Wang Haohan, Wu Zhenglin, Xing Eric P
School of Computer Science, Carnegie Mellon University, Pittsburgh, PA, USA,
Pac Symp Biocomput. 2019;24:54-65.
The proliferation of healthcare data has brought the opportunities of applying data-driven approaches, such as machine learning methods, to assist diagnosis. Recently, many deep learning methods have been shown with impressive successes in predicting disease status with raw input data. However, the "black-box" nature of deep learning and the highreliability requirement of biomedical applications have created new challenges regarding the existence of confounding factors. In this paper, with a brief argument that inappropriate handling of confounding factors will lead to models' sub-optimal performance in real-world applications, we present an efficient method that can remove the inuences of confounding factors such as age or gender to improve the across-cohort prediction accuracy of neural networks. One distinct advantage of our method is that it only requires minimal changes of the baseline model's architecture so that it can be plugged into most of the existing neural networks. We conduct experiments across CT-scan, MRA, and EEG brain wave with convolutional neural networks and LSTM to verify the efficiency of our method.
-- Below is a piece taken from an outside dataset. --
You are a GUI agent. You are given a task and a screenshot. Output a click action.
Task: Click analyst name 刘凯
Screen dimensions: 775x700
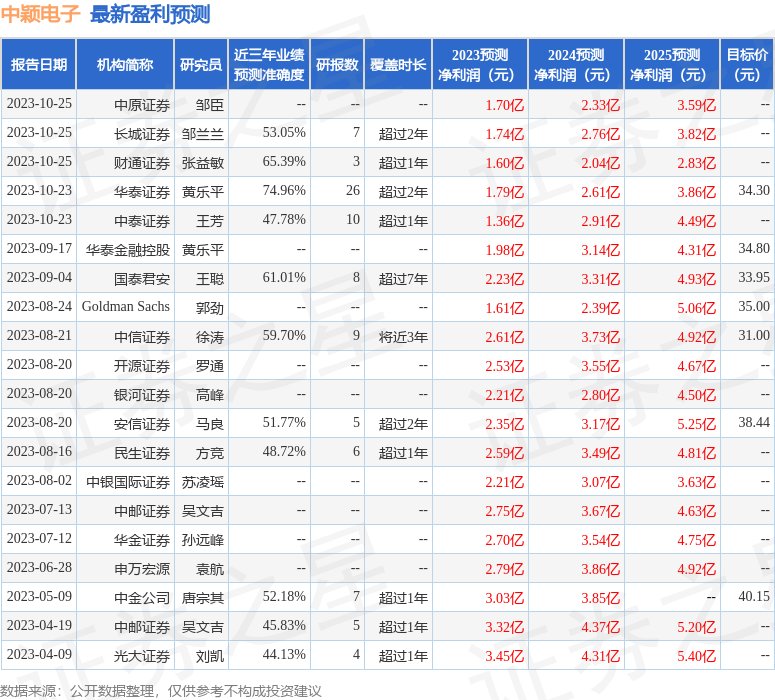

医疗保健数据的激增带来了应用数据驱动方法(如机器学习方法)辅助诊断的机遇。最近,许多深度学习方法在利用原始输入数据预测疾病状态方面取得了令人瞩目的成功。然而,深度学习的“黑箱”性质以及生物医学应用对高可靠性的要求,给混杂因素的存在带来了新的挑战。在本文中,我们简要论证了对混杂因素处理不当会导致模型在实际应用中表现欠佳,进而提出了一种有效方法,该方法可以消除年龄或性别等混杂因素的影响,以提高神经网络在跨队列预测中的准确性。我们方法的一个显著优势是,它只需要对基线模型的架构进行最小程度的更改,从而能够插入到大多数现有的神经网络中。我们使用卷积神经网络和长短期记忆网络(LSTM)对CT扫描、磁共振血管造影(MRA)和脑电图脑电波进行了实验,以验证我们方法的有效性。